[RFC PATCH 2/4] workqueue: introduce support for attaching to cgroups

Bandan Das <bsd@xxxxxxxxxx> · Fri, 18 Mar 2016 18:14:49 -0400

Introduce cgroup aware unbounded worker pools. Whenever a new worker thread is
created, create_worker attaches itself to the cgroups of the task that called
alloc_workqueue().

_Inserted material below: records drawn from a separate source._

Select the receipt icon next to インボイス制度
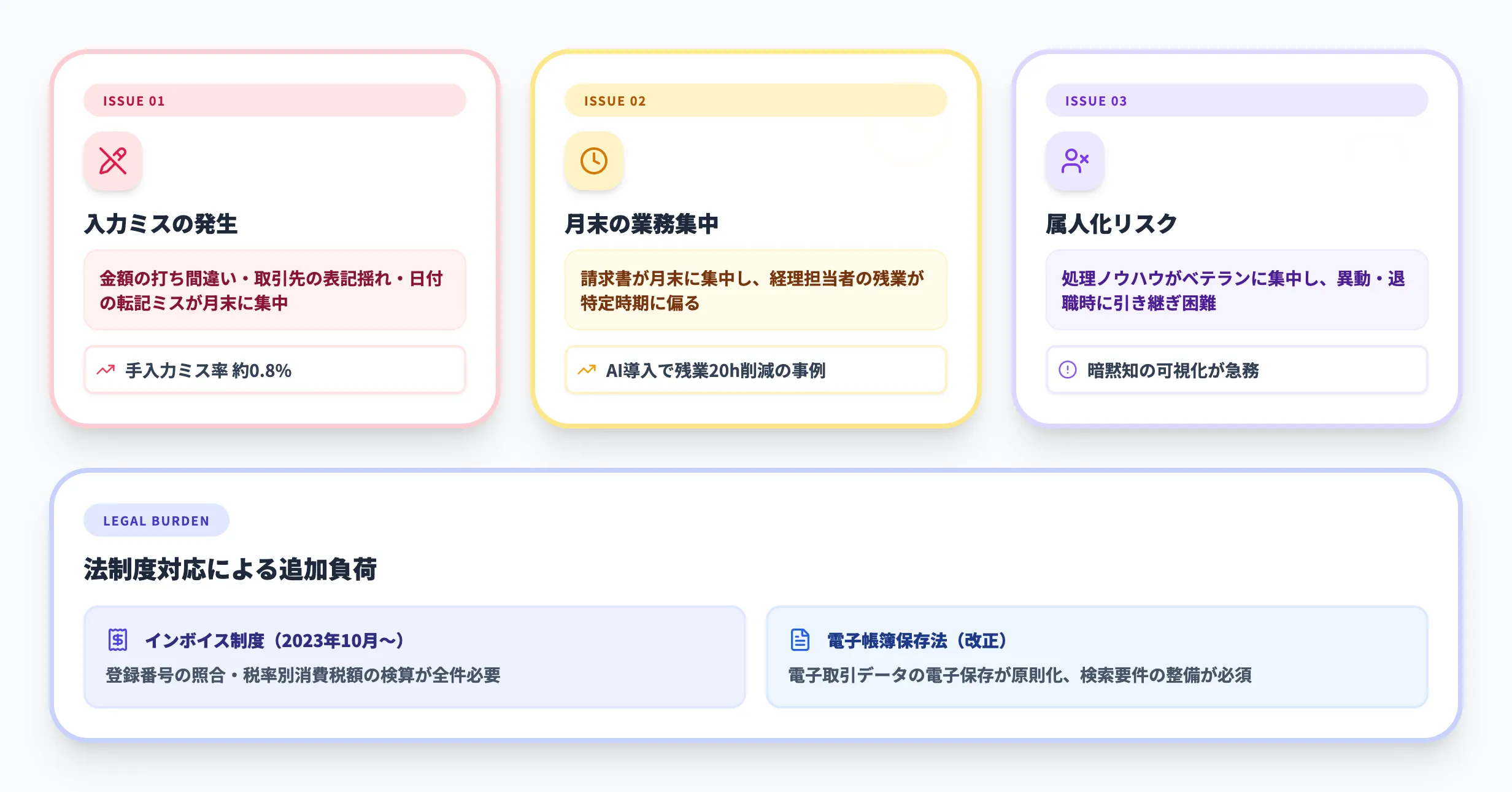Image resolution: width=1512 pixels, height=792 pixels. pos(117,640)
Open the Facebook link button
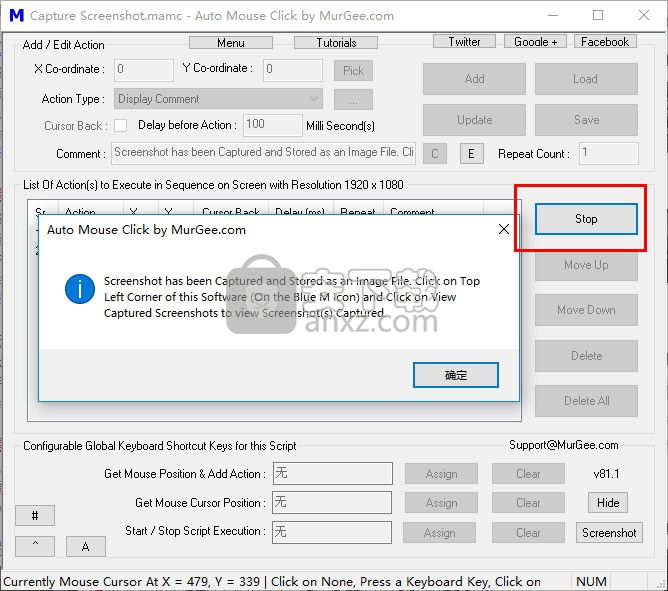Viewport: 668px width, 591px height. tap(605, 42)
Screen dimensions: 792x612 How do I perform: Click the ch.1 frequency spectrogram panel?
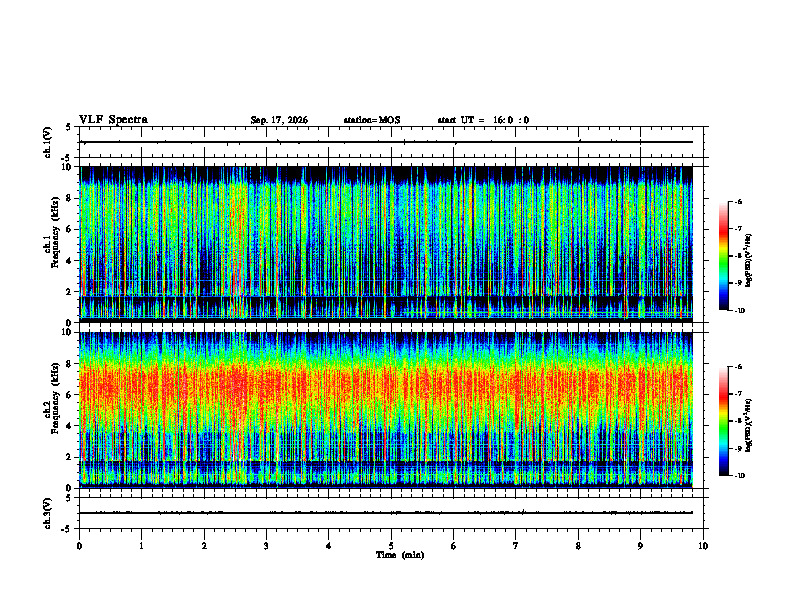(x=386, y=244)
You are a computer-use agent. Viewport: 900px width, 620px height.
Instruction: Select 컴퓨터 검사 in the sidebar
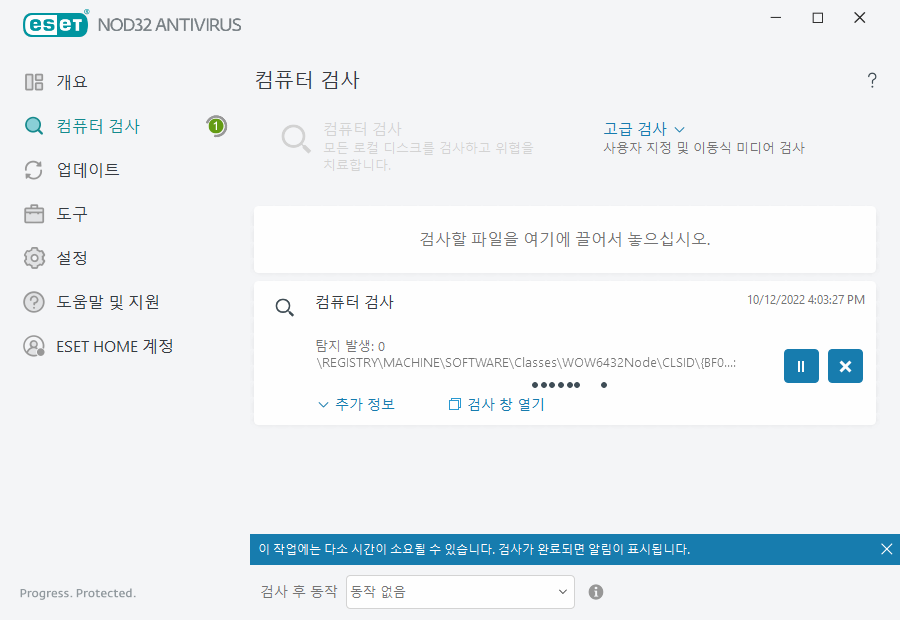pos(97,126)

New worker pools are created if there's no match in the global
list of cgroup aware worker pools.

Signed-off-by: Bandan Das <bsd@xxxxxxxxxx>
---
 include/linux/workqueue.h   |   2 +
 kernel/workqueue.c          | 212 +++++++++++++++++++++++++++++++++++++++++---
 kernel/workqueue_internal.h |   4 +
 3 files changed, 204 insertions(+), 14 deletions(-)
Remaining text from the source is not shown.